Special

Globalizing Visual Kei: Behind the Scenes of Visual Kei

12/06/2011 2011-06-12 00:01:00 JaME Author: Megan Pfeifle (Phelan)

Globalizing Visual Kei: Behind the Scenes of Visual Kei

Join us in the second installment of the Globalizing Visual Kei web series, while JaME investigates some of the misconceptions about visual kei and the realities behind the scenes.


© Lydia Michalitsianos
While some industries are forthcoming in their operations and practices, others are not, and the music scene in many aspects tends to keep their fans in the dark. This is often done with only good intentions; fans should be carefree and enjoy what is produced, not concerned with the effort it takes to get there. However, not all fans appreciate this undertaking, and in fact, the secrecy involving the industry often leads to gossip, rumor and incorrect information.

Further, in the case of Japanese music, the language barrier can also make cultural differences and intricate details of the scene more difficult to understand. While much of the Japanese music industry is aware of overseas interest, its primary focus is catering to the Japanese fandom, and for visual kei, this is no exception. This limits overseas fans from accurate information, inclusion into the “real” scene, potential for growth, and active participation in the scene from their home country.
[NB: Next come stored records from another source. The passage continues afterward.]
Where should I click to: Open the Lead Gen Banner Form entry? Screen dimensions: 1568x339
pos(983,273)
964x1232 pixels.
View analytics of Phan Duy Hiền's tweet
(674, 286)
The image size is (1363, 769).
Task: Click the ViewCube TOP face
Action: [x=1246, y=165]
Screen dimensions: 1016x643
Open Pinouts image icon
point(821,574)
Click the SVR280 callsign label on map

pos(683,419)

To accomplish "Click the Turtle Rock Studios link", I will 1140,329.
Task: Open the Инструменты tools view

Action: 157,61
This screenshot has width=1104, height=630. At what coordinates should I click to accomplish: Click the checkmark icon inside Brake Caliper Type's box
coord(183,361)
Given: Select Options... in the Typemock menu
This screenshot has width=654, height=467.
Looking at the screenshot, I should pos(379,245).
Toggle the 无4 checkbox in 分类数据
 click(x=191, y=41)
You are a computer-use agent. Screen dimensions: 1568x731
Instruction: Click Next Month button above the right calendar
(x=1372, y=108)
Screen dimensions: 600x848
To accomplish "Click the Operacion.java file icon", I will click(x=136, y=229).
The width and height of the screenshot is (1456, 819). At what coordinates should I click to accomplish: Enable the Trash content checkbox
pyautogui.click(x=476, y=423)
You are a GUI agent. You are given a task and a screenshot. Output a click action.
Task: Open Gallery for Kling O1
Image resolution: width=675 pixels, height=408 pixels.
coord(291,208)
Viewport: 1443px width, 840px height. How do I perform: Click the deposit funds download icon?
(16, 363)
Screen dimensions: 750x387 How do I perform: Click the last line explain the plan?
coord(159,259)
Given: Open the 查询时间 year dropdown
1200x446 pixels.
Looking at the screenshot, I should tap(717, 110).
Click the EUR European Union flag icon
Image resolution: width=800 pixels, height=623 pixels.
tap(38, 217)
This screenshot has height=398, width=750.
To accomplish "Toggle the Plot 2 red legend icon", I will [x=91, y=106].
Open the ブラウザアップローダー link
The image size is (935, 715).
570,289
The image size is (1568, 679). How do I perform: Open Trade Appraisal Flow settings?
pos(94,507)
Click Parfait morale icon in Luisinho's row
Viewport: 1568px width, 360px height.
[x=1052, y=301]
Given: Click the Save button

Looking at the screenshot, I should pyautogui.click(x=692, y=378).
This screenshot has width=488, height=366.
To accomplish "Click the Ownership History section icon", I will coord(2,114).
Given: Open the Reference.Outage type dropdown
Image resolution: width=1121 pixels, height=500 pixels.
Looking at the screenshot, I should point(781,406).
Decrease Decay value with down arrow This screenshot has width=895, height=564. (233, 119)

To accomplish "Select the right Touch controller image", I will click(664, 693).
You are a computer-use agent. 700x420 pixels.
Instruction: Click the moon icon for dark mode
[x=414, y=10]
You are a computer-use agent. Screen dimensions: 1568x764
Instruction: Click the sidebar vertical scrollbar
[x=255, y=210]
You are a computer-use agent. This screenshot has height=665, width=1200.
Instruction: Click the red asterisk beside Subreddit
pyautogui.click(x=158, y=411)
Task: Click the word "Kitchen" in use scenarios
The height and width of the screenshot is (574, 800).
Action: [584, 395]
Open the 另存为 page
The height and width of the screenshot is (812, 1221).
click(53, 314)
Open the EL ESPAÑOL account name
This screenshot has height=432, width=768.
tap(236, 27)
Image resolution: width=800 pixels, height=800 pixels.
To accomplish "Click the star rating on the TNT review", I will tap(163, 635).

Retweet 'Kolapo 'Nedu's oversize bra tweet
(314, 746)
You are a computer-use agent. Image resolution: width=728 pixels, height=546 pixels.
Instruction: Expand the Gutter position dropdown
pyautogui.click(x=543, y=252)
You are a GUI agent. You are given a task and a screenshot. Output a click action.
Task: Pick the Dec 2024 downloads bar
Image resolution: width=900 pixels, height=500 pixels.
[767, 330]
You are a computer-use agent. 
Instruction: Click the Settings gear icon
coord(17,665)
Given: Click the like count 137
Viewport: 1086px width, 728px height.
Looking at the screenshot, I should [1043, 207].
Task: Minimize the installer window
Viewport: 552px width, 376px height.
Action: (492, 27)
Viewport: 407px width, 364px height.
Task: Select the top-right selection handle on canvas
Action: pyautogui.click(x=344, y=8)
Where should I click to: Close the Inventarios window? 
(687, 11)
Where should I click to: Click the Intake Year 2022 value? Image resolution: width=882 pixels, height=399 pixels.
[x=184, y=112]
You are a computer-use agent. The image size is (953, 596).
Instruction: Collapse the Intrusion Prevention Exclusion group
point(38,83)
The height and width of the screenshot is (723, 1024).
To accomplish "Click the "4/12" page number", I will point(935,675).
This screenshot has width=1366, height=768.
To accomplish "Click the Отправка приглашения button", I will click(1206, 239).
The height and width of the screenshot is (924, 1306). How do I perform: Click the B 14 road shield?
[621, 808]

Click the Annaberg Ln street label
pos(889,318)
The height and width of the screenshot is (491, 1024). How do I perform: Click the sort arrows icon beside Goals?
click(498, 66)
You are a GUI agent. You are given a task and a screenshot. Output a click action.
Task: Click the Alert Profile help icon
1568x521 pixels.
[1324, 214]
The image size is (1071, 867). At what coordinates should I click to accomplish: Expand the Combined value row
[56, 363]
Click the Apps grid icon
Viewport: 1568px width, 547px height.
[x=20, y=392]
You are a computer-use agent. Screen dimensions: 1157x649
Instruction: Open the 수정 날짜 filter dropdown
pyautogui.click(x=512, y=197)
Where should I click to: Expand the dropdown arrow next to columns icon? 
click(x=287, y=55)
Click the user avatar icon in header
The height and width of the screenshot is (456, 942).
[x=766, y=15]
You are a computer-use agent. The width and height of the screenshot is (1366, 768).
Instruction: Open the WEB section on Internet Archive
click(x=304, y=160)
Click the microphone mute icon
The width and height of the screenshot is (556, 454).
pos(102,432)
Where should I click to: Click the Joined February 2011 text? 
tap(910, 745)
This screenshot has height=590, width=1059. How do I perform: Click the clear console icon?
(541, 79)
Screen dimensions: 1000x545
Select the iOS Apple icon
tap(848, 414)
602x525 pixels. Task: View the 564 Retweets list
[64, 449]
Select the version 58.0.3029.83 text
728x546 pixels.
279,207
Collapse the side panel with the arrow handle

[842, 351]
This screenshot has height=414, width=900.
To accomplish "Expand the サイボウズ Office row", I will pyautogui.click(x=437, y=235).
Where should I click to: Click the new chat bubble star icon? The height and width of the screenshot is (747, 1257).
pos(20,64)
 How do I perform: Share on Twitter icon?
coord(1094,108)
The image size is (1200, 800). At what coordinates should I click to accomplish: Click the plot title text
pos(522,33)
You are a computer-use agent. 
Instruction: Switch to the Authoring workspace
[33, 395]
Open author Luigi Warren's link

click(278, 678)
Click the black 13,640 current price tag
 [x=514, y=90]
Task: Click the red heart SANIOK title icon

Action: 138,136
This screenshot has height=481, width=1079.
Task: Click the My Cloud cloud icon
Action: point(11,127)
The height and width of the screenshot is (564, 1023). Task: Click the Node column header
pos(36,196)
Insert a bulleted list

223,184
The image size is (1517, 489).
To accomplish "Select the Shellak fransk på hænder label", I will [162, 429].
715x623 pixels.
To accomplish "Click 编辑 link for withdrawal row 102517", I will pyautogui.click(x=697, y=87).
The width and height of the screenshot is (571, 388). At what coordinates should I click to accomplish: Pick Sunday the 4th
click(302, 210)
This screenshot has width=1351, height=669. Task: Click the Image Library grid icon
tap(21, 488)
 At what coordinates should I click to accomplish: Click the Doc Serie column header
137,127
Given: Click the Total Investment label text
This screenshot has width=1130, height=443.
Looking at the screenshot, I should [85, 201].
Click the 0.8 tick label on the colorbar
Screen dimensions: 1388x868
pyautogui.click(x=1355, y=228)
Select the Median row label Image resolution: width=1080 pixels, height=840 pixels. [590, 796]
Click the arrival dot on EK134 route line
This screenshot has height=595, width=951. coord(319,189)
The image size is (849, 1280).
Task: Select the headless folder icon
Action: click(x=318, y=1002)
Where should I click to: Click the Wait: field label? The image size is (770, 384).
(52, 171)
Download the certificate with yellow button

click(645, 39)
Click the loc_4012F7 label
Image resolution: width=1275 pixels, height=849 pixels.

The confusion surrounding the visual kei scene can be explained in multiple ways. One leading reason is that overseas fans that have not been to Japan do not have a firsthand account of the fan scene, and must base their opinions off photos, video, and word of mouth. This can be misleading and make a band seem much larger than it is, even for a “major” band. Others rely on gossip boards, fan communities and fansites, which can be rampant with misinformation. Without this firsthand experience, perceptions of visual kei within Japan can be skewed in a number of ways, ranging not only from the belief that visual kei is “mainstream,” but to issues which stem much deeper, such as how the scene runs and the realities behind many musicians.

Misconceptions of Visual Kei Popularity


In the globalization survey I conducted on JaME, fans around the world were extremely divided over whether visual kei was a mainstream music style or not, with only 43% of fans believing it was underground, even in Japan. While Japanese media have reported overseas popularity,1 this has been criticized and considered overblown by the Japanese fandom.2 The term “popularity” can be a trait for both mainstream and indie music styles, but it is important to understand the distinct difference:

“In a basic sense, the term “popular” has often been used to refer to music that is, indeed, popular, meaning it is consumed in great quantities and enjoys a large following. In essence then, popular music may be labeled as such simply because it is mass-produced, disseminated, and consumed. But popular music may also be categorized by its aesthetic qualities, even when artists who perform in a popular vernacular enjoy limited recognition and sales.”3

It is incorrect to say visual kei is not “popular;" all niche markets are popular in their own way, but to say visual kei is popular on a mainstream music level is grossly overplaying the current state of the visual kei scene.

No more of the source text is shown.